16. The reference to “this Part” is to Part V of the Act titled: “Winding up of unregistered companies”. Part V concerns the winding up of unregistered companies by the court. The only reference in Part V to the voluntary liquidation of such companies is at section 221(4) where, as I have noted, provision is made for them not to be wound up voluntarily “except in accordance with the EU Regulation”.

17. Section 221(5) sets out the circumstances in which an unregistered company may be wound up: “(a) if the company is dissolved or has ceased to carry on business, or is carrying on business only for the purpose of winding up its affairs; (b) if the company is unable to pay its debts; (c) if the court is of the opinion that it is just and equitable that the company should be wound up.”

18. There is no provision for the winding up of an unregistered company as a means of exiting administration. The provisions of Part V of the Act do not overlap, interact with or duplicate the provisions of Schedule B1 (which is incorporated by section 8 into Part II of the Act ).
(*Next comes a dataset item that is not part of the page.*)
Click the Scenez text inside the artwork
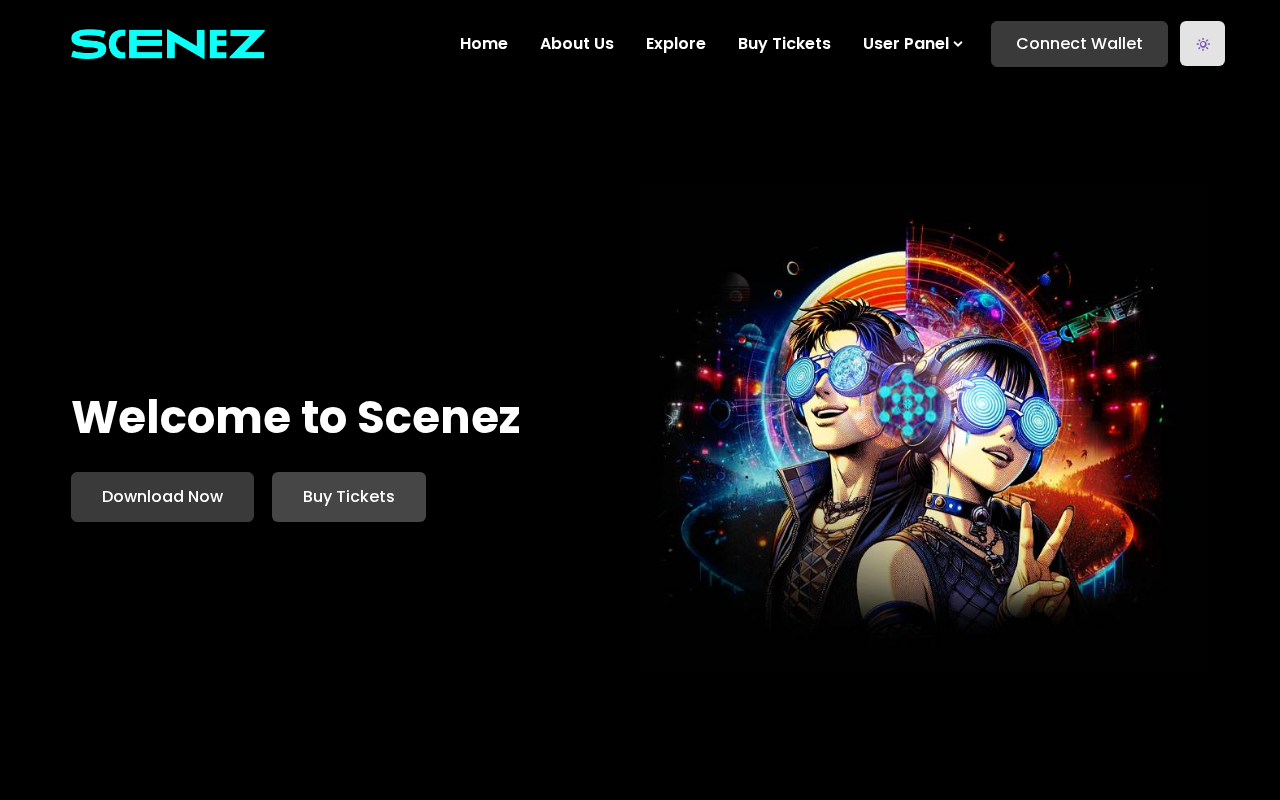Image resolution: width=1280 pixels, height=800 pixels. (x=1088, y=322)
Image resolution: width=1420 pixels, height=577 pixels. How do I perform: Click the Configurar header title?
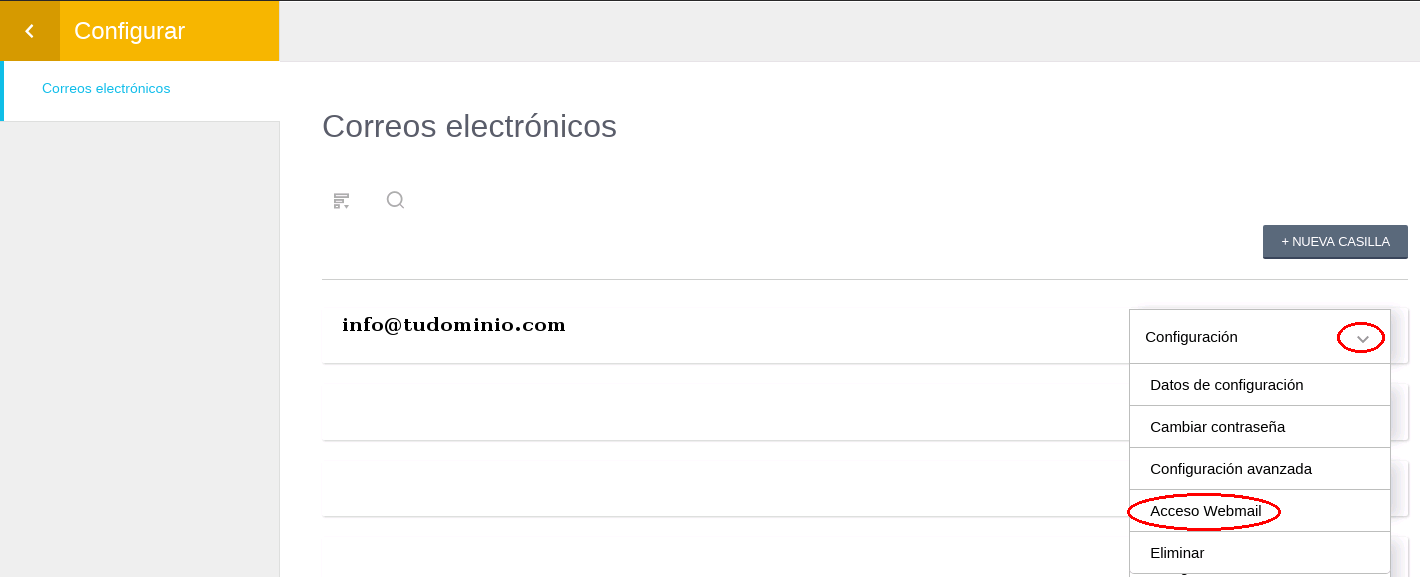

Part V simply does not apply when a company such as Esken with its registered office overseas but its COMI in England moves from administration to voluntary liquidation.

19. Looking briefly back at the provisions of section 221(4) in Part V of the Act , it is not clear to me how an unregistered company may be voluntarily wound up in accordance with the Retained EU Regulation. Article 1A of the Retained EU Regulation provides that there is jurisdiction to open insolvency proceedings listed in article 1B where the proceedings are opened for the purposes of rescue, adjustment of debt, reorganisation or liquidation and the debtor’s COMI is in the United Kingdom. Article 1B includes: “creditors’ voluntary winding up with confirmation by the court”.

20. Does this mean that there is only “jurisdiction to open” a creditors’ voluntary liquidation of an unregistered company with its COMI in England once the court has confirmed it? Or is it necessary to read into the Retained EU Regulation the word “subsequently” so that it refers to a creditors’ voluntary liquidation being validly commenced, even if it is only subsequently confirmed by the court? What if it is not subsequently confirmed by the court?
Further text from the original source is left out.